MARYSVILLE — The possible coming of coal trains to Marysville invited the ire of Tulalip Tribal Chair Mel Sheldon Jr. and Silicon Energy President Gary Shaver during two separate and otherwise unrelated days of public statements.

During the public hearing for the proposed Gateway Pacific coal terminal on Thursday, Dec. 13, in Seattle, Sheldon emphasized his support for job creation while explaining his reasons for opposing a coal terminal that would add up to 18 round-trip trains per day through Marysville.
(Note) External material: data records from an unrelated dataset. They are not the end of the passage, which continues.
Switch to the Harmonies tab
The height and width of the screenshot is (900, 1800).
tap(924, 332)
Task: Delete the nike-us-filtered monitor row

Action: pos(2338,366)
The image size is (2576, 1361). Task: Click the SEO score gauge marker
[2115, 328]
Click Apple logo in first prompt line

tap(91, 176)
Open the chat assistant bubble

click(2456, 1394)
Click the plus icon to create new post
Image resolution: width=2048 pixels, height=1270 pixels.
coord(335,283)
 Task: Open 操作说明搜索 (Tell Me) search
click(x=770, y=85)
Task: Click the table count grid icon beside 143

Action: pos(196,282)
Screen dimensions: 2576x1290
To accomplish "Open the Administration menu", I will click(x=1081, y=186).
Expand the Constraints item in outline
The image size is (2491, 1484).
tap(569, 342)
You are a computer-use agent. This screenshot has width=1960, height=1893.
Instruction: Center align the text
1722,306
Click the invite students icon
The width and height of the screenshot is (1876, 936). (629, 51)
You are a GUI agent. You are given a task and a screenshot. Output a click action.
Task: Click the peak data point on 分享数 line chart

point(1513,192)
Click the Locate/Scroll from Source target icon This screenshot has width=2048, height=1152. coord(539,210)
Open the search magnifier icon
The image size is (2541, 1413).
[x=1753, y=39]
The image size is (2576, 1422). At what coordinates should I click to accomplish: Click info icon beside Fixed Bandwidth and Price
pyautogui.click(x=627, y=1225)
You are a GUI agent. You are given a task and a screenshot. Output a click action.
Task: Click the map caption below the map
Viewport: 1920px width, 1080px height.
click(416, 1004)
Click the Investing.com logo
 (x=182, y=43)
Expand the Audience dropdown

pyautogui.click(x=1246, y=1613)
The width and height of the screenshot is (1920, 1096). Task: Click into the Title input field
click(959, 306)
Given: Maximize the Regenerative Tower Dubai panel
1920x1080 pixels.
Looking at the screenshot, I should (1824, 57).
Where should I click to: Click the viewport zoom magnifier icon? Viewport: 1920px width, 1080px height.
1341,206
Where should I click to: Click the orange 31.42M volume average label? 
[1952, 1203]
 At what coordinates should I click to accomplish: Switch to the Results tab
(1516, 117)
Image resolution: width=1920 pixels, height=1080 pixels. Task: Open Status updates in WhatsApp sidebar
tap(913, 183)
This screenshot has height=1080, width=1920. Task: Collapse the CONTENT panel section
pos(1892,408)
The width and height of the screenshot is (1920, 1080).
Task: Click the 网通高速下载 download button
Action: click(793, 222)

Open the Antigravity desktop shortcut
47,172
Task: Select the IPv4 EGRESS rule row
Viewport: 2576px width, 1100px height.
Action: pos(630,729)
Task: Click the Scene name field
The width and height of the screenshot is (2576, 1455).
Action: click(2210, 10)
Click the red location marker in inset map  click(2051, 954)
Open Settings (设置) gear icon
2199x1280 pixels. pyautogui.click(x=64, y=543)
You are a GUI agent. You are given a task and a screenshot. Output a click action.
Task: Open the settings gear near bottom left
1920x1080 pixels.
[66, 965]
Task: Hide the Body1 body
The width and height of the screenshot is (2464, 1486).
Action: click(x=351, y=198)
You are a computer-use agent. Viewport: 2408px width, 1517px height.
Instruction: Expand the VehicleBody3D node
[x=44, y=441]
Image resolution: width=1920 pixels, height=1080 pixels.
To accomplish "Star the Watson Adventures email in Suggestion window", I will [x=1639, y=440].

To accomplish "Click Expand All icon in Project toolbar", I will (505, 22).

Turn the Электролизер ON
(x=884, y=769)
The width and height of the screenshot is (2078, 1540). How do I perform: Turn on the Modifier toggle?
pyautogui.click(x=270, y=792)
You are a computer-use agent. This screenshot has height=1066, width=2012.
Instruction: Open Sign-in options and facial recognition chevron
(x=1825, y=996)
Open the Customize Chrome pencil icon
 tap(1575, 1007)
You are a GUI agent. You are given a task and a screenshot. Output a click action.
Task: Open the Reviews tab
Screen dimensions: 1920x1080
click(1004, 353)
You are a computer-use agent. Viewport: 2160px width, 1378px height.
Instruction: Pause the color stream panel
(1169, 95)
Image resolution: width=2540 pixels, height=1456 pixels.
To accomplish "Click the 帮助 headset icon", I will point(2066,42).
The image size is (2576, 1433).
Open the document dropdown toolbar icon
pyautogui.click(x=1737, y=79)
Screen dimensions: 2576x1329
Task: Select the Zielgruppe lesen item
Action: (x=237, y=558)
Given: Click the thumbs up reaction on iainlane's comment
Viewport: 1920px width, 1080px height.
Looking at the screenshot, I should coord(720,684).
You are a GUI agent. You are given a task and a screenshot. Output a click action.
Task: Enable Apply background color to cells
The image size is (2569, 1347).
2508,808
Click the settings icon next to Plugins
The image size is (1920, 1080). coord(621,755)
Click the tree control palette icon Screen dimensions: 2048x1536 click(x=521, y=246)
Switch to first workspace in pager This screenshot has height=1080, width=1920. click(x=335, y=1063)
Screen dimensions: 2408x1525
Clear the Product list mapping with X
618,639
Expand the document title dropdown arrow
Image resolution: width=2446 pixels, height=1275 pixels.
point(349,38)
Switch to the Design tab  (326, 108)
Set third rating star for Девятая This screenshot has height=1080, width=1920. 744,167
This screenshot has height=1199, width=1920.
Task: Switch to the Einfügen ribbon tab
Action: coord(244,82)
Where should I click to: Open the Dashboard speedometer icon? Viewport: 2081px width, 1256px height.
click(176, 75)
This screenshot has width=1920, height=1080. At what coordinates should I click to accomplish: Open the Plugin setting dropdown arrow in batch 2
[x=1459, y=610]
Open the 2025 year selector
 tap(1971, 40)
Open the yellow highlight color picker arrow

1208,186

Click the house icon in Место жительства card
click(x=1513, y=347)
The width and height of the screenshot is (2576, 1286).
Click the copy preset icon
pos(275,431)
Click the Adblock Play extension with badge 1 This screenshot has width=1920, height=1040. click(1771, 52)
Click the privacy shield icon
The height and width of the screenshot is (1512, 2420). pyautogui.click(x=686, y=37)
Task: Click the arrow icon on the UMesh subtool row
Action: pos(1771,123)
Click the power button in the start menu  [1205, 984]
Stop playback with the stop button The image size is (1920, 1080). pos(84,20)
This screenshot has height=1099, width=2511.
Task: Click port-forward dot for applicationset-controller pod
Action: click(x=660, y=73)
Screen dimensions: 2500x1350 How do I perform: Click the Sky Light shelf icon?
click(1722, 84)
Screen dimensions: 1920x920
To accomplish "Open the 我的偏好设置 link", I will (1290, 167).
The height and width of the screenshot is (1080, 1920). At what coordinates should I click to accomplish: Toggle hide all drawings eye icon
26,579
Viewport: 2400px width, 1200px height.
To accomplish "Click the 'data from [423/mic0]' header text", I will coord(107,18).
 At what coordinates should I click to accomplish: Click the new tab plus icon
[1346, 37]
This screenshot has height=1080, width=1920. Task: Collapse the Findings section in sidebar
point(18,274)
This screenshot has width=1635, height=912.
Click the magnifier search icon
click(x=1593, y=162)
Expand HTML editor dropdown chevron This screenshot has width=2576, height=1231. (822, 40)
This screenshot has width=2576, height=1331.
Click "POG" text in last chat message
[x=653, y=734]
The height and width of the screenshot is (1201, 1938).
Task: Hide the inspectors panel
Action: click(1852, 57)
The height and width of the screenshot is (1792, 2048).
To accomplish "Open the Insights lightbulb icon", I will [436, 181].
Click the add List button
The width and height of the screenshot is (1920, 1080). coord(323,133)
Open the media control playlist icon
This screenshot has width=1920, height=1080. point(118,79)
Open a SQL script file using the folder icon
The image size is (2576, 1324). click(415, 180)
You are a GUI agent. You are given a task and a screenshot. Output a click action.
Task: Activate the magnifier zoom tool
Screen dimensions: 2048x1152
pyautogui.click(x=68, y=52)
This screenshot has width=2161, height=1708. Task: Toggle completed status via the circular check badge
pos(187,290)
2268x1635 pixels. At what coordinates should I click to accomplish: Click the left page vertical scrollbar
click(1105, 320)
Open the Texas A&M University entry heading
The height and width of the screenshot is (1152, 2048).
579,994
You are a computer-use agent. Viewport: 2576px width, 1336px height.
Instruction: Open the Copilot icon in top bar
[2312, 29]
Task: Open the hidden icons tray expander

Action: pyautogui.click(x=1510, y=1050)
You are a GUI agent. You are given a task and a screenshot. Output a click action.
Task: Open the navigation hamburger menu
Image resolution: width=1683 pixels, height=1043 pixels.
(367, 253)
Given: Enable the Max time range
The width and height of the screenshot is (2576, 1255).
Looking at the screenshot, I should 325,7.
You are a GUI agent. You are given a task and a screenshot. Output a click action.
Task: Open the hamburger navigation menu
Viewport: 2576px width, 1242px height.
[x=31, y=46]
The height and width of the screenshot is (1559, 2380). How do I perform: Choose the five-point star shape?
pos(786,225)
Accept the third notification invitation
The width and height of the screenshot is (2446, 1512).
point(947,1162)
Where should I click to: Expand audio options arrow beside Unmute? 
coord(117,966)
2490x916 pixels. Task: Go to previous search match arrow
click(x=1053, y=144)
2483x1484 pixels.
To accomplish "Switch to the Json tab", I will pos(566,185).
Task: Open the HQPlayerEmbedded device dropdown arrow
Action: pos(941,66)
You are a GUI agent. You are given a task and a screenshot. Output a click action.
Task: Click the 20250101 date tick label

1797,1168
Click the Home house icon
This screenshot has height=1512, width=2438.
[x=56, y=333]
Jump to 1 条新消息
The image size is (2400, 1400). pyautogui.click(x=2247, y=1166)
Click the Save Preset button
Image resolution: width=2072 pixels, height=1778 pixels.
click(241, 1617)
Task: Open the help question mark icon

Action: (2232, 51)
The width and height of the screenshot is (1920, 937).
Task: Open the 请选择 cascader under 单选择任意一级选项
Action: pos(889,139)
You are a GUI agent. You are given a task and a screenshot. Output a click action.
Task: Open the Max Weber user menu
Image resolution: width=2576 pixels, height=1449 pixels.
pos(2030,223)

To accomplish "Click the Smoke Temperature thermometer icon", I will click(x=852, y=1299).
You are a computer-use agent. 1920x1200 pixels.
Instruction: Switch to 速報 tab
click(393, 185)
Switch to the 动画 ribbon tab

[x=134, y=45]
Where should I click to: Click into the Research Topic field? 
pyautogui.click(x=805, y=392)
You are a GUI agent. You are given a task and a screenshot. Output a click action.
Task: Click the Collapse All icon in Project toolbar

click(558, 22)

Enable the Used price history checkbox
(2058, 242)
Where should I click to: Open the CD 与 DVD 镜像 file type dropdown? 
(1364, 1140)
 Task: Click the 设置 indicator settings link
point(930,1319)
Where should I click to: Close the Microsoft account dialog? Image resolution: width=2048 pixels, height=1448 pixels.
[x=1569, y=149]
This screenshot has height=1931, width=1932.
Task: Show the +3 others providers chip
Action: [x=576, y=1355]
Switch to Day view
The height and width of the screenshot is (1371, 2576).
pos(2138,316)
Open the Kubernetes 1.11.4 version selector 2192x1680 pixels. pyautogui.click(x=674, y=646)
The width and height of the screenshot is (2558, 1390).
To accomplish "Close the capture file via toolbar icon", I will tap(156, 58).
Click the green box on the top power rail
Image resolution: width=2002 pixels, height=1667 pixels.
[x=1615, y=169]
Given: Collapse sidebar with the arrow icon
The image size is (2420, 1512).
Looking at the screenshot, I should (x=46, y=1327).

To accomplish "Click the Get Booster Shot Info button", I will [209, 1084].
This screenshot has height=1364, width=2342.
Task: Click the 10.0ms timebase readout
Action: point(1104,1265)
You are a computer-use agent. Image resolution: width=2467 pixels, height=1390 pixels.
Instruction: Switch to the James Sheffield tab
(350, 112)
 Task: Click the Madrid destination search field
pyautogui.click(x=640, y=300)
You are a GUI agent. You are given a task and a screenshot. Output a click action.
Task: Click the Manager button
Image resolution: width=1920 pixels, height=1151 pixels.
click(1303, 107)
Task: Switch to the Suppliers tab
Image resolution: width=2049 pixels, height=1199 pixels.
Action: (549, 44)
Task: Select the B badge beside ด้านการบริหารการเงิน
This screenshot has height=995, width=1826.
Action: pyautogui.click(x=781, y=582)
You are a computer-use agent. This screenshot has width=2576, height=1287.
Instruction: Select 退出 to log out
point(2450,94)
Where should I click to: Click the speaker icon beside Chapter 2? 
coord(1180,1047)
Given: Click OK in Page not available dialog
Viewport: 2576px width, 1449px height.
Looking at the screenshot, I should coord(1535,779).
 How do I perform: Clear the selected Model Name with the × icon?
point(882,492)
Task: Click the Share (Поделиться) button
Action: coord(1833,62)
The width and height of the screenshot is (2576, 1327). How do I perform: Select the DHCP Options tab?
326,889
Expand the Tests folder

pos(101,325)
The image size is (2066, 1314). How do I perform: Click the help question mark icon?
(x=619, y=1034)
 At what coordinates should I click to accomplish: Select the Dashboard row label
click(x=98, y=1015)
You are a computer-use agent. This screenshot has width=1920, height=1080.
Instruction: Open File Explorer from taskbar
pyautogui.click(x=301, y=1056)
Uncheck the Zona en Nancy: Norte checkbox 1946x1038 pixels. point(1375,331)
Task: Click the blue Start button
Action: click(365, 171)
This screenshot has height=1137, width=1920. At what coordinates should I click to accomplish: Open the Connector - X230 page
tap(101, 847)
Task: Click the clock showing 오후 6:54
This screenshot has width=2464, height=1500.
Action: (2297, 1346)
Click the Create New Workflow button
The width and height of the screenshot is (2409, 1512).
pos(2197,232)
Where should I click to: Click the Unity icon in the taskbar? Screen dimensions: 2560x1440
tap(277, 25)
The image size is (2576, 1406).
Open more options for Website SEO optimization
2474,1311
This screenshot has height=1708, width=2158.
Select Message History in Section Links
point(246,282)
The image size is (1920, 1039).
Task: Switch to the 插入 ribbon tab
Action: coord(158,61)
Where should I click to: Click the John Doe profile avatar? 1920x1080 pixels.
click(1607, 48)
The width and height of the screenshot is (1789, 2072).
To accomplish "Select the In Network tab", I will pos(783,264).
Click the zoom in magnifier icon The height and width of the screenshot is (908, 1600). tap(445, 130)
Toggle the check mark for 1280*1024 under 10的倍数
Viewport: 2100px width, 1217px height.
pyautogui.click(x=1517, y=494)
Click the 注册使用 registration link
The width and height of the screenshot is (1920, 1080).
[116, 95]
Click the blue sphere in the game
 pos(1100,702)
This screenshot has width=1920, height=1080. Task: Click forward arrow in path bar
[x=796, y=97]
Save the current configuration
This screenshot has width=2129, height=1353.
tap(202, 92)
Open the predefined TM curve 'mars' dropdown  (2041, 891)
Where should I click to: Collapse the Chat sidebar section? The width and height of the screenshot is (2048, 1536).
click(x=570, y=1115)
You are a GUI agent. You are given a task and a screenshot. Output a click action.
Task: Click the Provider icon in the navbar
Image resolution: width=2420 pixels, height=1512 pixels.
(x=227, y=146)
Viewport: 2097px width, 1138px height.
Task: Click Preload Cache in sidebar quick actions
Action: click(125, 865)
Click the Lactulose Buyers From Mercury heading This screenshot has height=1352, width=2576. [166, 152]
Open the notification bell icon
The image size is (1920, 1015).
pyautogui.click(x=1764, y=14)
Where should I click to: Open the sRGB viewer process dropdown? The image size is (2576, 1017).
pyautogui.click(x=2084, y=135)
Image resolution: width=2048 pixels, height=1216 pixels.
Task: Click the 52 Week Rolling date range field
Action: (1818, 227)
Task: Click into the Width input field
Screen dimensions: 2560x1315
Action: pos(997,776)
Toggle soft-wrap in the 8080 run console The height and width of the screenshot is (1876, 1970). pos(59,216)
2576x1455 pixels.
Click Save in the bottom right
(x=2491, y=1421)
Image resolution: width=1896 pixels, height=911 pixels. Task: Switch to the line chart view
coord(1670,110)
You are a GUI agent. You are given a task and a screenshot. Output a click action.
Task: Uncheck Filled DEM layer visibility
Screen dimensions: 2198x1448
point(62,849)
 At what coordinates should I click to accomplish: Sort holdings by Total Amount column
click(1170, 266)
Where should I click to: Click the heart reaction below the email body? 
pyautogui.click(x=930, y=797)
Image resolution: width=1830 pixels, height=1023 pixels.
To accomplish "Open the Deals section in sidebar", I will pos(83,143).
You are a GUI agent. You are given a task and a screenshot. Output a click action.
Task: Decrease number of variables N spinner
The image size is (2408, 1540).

“This project proposes significant threats to our natural environment, including the contamination of our waters, lands and traditional foods, and the impact to air quality that not only affects my people, but everyone in the region,” said Sheldon, who echoed Marysville Mayor Jon Nehring’s oft-stated qualms with the additional traffic delays that the coal trains would cause at Marysville’s 11 at-grade railroad crossings. “Never will the Tulalip support the degradation of our ancestral burial grounds, as would result from this project.”

While Sheldon argued that such a coal terminal would put the Tribes’ treaty rights at risk, Shaver spoke with the press on Wednesday, Dec. 12, and deemed additional coal trains both an inconvenience to his business and unnecessary in light of companies such as Silicon Energy making such strides toward providing “green energy.”

Silicon Energy’s facilities sit between the east side of I-5 and the west side of the train tracks in North Marysville, which makes them especially vulnerable to the impact of additional train traffic. Moreover, Shaver touted his company’s attempts to maximize its domestic resources as healthier for the economy and the environment than shipping coal to China.

“Between its solar and hydroelectric potential, Washington state is in a unique position,” Shaver said. “It could turn 100 percent renewable in its energy. As I’ve heard this coal train talk, it’s struck me as going backward, from a business standpoint and technologically. I lived in China for two years. I know what its air quality is like. You do not want that.”